Post n°5 pubblicato il 05 Aprile 2014 da elio_cicca

DI NASCOSTO

 

Porco mondo! Finirà che dovrò spiegare pure le parolacce! Mannaggia a me! Ma come ho fatto a dimenticarmi di quella scatola? Pensavo di averla nascosta proprio bene e invece…. Prima di fare altri danni, vediamo che altro c’è….

Caro lofio,

confessa: da quanto tempo non mangi gelsi, bianchi o neri che siano? E panelle, rascature, cazzilli, crocchè...... Mi pare di sentirti, mentre, al colmo di una crisi di pititto, reciti:”Tu vuoi ch’io rinovelli disperato dolor che ‘l cor mi preme......”!

Eccolo! Proprio non riesce ad evitare di fare il professore…

A proposito di poeti te ne devo raccontare una che quasi rischiava di farmi fare la fine di Margutte, cioè di morire dalle risate.

Stavo interrogando un paio di alunni sul “X Agosto” pascoliano. Inevitabile il riferimento all’omicidio paterno. I due non ne sapevano nulla. Ad un certo punto, ecco che da un banco si alza una mano per intervenire e una fanciulla urla con convinzione: “ Io lo so. Il padre di Pascoli fu ammazzato mentre veniva con la cavalla!”. Apriti cielo! Le risate e gli schiamazzi saranno certamente arrivati in Presidenza! Io, sulle prime, ho cercato di ristabilire l’ordine ma poi…non ce l’ho fatta proprio più e mi sono catapultato in corridoio con le lacrime agli occhi. Ma, dico: te l’immagini la “cavallina storna che portava a casa colui che non ritorna” diventata oggetto delle attenzioni morbose di Ruggero Pascoli? Chissà quanto avrebbe nitrito!

Beata innocenza! Quanta involontaria comicità càpita di incontrare nell’arco di una giornata! Proprio come la settimana passata al Capo. Ci vado sempre a fare la spesa perché sono un abitudinario e, oltretutto, mi ci trovo bene. Entro da Porta Carini e passo tra la folla. Ad un certo punto un cartellino attira la mia attenzione e mi lascia di stucco: un pescivendolo ci aveva scritto sopra: “ MANGIAUVA € 5”. Sì, hai capito bene: mangiauva, proprio mangiauva invece di mangiaracina! Ti confesso che ci ho ripensato a lungo dopo le prime, inevitabili risate. Mi sono chiesto: è stata una spiritosaggine o piuttosto un espediente per evitare di rispondere alle solite domande dei tanti turisti che girano per i mercati popolari di Palermo? Oppure, più banalmente, un maldestro tentativo di traduzione? E se, invece, anche questo episodio fosse da ascrivere al progressivo ed inarrestabile appiattimento della nostra lingua nazionale, dialetti compresi? Mangiauva, caro Pappo! A proposito: da quanto non mangi cozze? E pasta coi ricci? E polpette di neonata? Ti sarà certamente venuta fame! Buon appetito, dunque!

* _RIGHE DEI DATI_:
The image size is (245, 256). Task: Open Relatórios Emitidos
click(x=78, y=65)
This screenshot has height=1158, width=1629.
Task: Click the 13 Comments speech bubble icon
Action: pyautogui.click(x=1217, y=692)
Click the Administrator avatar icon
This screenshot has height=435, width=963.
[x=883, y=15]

* _OBIETTIVO DICHIARATO A_:
Ricopia dal testo fornito il passo che comincia con le parole "Post n°5 pubblicato" e si ferma dopo "che altro c’è….".
* _OBIETTIVO DICHIARATO B_:
Queste affermazioni concordano con il testo fornito? Per ciascuna rispondi sì o no e cita tra virgolette le parole del testo che lo decidono. (i) Chi scrive fa sempre la spesa al Capo perché è abitudinario. (ii) Sul cartellino del pescivendolo era indicato un prezzo di 10 euro. (iii) I due alunni interrogati conoscevano la vicenda dell'omicidio del padre di Pascoli.

* _RISPOSTA A_:
Post n°5 pubblicato il 05 Aprile 2014 da elio_cicca

DI NASCOSTO

 

Porco mondo! Finirà che dovrò spiegare pure le parolacce! Mannaggia a me! Ma come ho fatto a dimenticarmi di quella scatola? Pensavo di averla nascosta proprio bene e invece…. Prima di fare altri danni, vediamo che altro c’è….

* _RISPOSTA B_:
(i) Sì: "Ci vado sempre a fare la spesa perché sono un abitudinario".
(ii) No: "MANGIAUVA € 5".
(iii) No: "I due non ne sapevano nulla."